▶ [Dataset entries]

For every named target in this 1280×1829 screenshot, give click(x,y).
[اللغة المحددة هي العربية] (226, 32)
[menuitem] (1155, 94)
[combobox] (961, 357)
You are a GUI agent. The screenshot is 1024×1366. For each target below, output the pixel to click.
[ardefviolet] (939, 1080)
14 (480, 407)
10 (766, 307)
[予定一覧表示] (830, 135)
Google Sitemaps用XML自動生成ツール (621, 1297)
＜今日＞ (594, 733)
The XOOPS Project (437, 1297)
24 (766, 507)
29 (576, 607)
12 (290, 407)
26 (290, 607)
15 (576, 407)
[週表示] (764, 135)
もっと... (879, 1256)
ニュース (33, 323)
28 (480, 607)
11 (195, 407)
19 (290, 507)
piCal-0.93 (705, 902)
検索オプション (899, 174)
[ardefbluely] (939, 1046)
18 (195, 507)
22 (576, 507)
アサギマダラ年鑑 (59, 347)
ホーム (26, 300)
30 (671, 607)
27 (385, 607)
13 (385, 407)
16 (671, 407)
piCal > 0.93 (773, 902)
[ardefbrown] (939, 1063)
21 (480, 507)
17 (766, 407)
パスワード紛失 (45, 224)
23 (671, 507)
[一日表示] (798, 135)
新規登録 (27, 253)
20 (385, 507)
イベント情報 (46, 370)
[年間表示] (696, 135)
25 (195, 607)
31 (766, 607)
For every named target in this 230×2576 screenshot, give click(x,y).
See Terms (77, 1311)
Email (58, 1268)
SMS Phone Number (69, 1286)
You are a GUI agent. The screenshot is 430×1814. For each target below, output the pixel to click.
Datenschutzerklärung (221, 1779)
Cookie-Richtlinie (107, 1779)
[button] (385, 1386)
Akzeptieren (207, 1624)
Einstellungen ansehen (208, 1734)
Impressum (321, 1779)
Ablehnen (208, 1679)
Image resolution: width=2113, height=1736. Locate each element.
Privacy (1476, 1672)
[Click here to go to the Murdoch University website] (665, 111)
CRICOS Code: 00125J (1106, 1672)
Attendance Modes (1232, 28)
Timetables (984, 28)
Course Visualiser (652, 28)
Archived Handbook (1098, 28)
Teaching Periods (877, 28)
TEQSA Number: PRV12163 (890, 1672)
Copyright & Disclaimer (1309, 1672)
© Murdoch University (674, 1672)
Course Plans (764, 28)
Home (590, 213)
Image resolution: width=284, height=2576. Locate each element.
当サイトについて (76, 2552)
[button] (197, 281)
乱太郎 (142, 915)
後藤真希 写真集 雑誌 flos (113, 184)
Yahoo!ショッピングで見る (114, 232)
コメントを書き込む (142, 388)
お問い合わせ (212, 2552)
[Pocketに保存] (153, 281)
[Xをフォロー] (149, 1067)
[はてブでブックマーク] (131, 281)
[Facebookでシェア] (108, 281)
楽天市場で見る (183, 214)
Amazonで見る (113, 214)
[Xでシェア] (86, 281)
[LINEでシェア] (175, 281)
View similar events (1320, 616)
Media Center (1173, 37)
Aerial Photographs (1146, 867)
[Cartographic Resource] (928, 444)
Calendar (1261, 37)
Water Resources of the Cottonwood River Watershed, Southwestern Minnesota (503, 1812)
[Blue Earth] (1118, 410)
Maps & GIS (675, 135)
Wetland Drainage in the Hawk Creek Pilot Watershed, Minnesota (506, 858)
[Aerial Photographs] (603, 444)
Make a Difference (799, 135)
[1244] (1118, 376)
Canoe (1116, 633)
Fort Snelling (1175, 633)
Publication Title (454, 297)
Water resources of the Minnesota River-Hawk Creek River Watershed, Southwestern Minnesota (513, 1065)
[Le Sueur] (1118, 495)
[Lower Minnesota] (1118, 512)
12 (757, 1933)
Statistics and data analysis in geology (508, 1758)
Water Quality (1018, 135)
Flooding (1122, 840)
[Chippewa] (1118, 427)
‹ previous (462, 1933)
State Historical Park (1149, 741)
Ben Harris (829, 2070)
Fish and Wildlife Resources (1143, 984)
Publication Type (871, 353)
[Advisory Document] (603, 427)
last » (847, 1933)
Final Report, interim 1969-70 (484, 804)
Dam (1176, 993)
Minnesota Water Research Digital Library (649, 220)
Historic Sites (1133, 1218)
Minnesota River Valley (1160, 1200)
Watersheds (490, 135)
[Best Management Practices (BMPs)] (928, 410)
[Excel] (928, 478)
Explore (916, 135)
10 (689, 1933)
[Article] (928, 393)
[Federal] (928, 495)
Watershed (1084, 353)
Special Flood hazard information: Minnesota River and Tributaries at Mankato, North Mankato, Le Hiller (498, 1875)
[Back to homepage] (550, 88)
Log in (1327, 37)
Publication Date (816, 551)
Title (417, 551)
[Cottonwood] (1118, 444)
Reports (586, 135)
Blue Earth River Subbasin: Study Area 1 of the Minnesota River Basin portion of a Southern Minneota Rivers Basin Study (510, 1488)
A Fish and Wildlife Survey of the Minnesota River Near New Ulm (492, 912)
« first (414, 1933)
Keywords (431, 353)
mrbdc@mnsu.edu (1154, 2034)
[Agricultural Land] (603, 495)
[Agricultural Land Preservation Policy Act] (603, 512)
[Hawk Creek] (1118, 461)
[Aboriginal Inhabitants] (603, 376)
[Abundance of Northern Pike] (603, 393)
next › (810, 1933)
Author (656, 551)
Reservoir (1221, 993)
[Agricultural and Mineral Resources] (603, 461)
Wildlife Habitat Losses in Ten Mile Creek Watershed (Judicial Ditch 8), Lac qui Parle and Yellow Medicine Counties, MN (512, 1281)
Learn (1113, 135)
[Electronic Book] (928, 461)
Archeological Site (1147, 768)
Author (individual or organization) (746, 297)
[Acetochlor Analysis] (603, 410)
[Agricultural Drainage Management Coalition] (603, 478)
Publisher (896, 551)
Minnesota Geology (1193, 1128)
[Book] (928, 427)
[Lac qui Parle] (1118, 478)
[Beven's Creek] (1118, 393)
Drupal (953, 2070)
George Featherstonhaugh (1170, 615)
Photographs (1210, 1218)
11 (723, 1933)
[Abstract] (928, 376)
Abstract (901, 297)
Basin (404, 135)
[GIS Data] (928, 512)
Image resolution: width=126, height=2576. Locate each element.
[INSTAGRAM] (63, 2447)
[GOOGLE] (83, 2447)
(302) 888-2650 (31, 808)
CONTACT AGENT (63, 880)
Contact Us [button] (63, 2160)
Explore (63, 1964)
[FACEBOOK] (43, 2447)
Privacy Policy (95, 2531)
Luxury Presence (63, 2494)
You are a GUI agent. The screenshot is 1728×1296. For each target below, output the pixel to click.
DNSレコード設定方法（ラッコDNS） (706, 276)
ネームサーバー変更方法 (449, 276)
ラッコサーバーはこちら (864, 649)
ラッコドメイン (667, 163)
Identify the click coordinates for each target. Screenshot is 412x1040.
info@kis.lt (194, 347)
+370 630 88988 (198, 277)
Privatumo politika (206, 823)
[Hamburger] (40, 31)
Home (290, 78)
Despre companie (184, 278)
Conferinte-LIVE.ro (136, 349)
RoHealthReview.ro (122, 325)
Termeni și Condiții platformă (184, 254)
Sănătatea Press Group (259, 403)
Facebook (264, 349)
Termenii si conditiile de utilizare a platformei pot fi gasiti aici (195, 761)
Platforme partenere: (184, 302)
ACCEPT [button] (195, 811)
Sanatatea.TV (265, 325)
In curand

▶ [DIRECTIONS]
Spot every line in the entries that includes the word "output", and copy each one out.

▶ [PROBLEM SOLUTION]
You are a GUI agent. The screenshot is 1024×1366. For each target below, output the pixel to click.
You are a GUI agent. The screenshot is 430×1814. For each target below, output the pixel to click.
You are a GUI agent. The screenshot is 1728×1296. For each target below, output the pixel to click.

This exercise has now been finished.